The Ides of April
- Front cover of UK hardback
- Author: Lindsey Davis
- Series: Flavia Albia (Falco: The New Generation)
- Genre: historical mystery, crime novel
- Publisher: Hodder & Stoughton
- Publication date: 11 April 2013
- Publication place: UK
- Pages: 356
- ISBN: 978-1-4447-5581-7
- Followed by: Enemies at Home

= The Ides of April =

2013 mystery novel by Lindsey Davis

The Ides of April is a 2013 historical mystery crime novel by Lindsey Davis and the first book in the Flavia Albia Mysteries (Falco: The New Generation). Set in March and April AD 89, in the Aventine Hill area of Ancient Rome, the novel stars Flavia Albia, the British-born adopted daughter of Marcus Didius Falco (the hero of the author's 20-volume Marcus Didius Falco Mysteries series, published from 1989 to 2010). Albia, a widow, works as a "delatrix" (detective or private informer) in ancient Rome, like Falco. The book's front cover image depicts a small glass pot and a needle dipped in blood. It carries the strapline, "Falco: The New Generation".

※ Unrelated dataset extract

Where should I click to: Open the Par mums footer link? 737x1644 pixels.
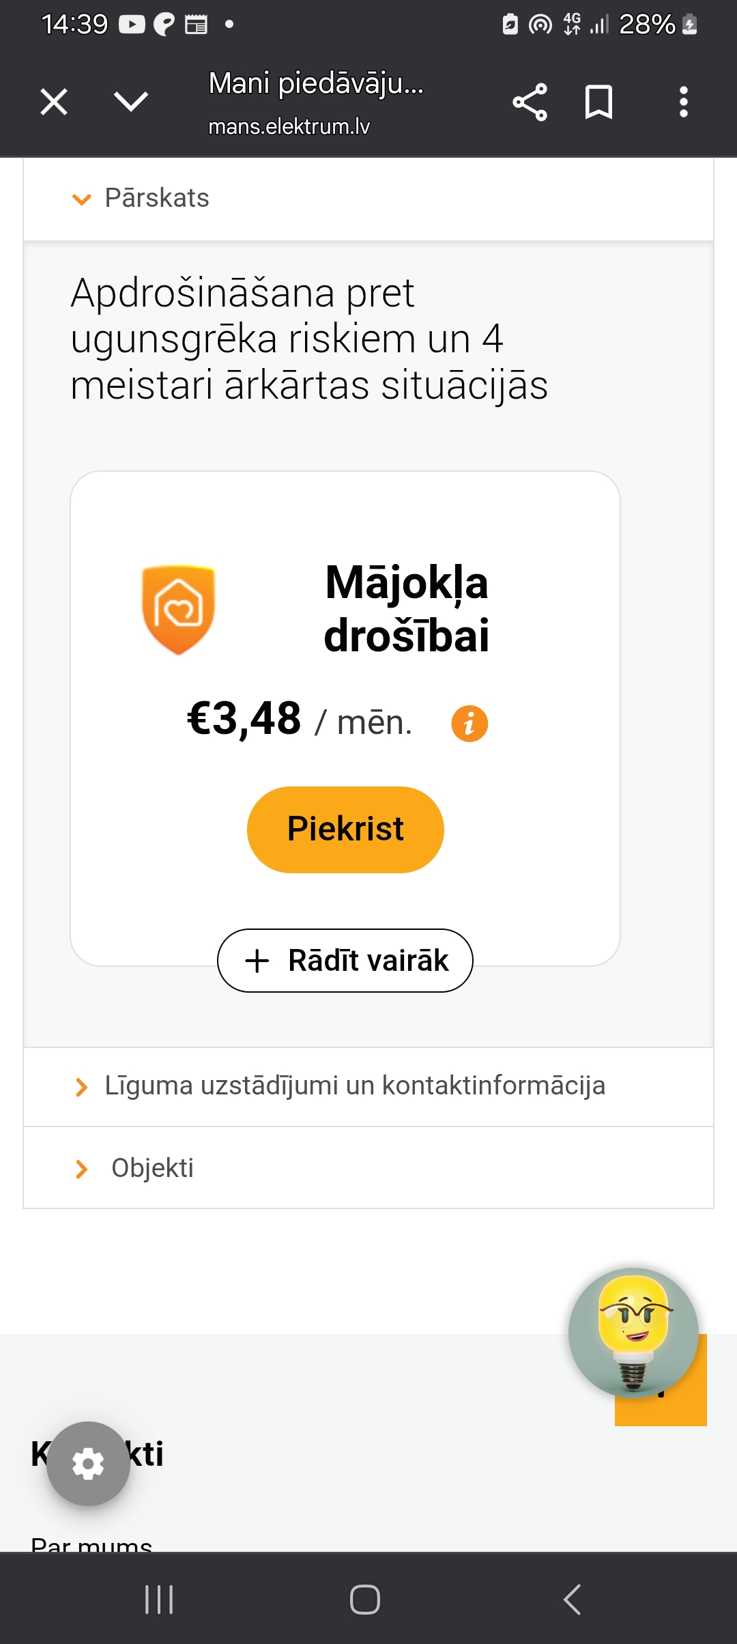click(x=91, y=1543)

==Connections to the Falco series==
Falco and his partner Helena are included in the "Cast list" in the book, and Flavia Albia describes them and their household and visits them during the course of the story, but they do not appear directly in the text. Helena's two brothers are mentioned as being lawyers. Falco's old friend Petro is not mentioned in the cast list, but is referred to as Flavia Albia's "uncle" in the text.

Falco's young brother Postumus, the result of Thalia's pregnancy in Nemesis, is now an awkward 11-year-old, who appears in the book.

Flavia Albia uses Falco's old apartment in Fountain Court as her office, and lives elsewhere in the same building. In Enemies at Home, it is revealed that the Didii bought over the Fountain Court block, possibly from Smaractus, Falco's former landlord.

==Reception==
The Irish Times reviewer wrote: "Irreverent, resourceful and hard-boiled in her patter, Flavia is a heroine to rival her contemporary counterparts VI Warshawski and Kinsey Milhone." Tom Holland reviewed the book for The Guardian and ended:
"If you want to see the worst manners, filthiest motives and saddest ethics," [Albia] says of her own line of work, "this is the profession." Thankfully, though – and as ever with a Davis novel – the narration of these horrors is done so delightfully that the final impression is curiously warm and uplifting.
— Tom Holland, The Guardian

Debra Craine, writing in The Times, included The Ides of April in her list of ten "best crime novels by women since 2000".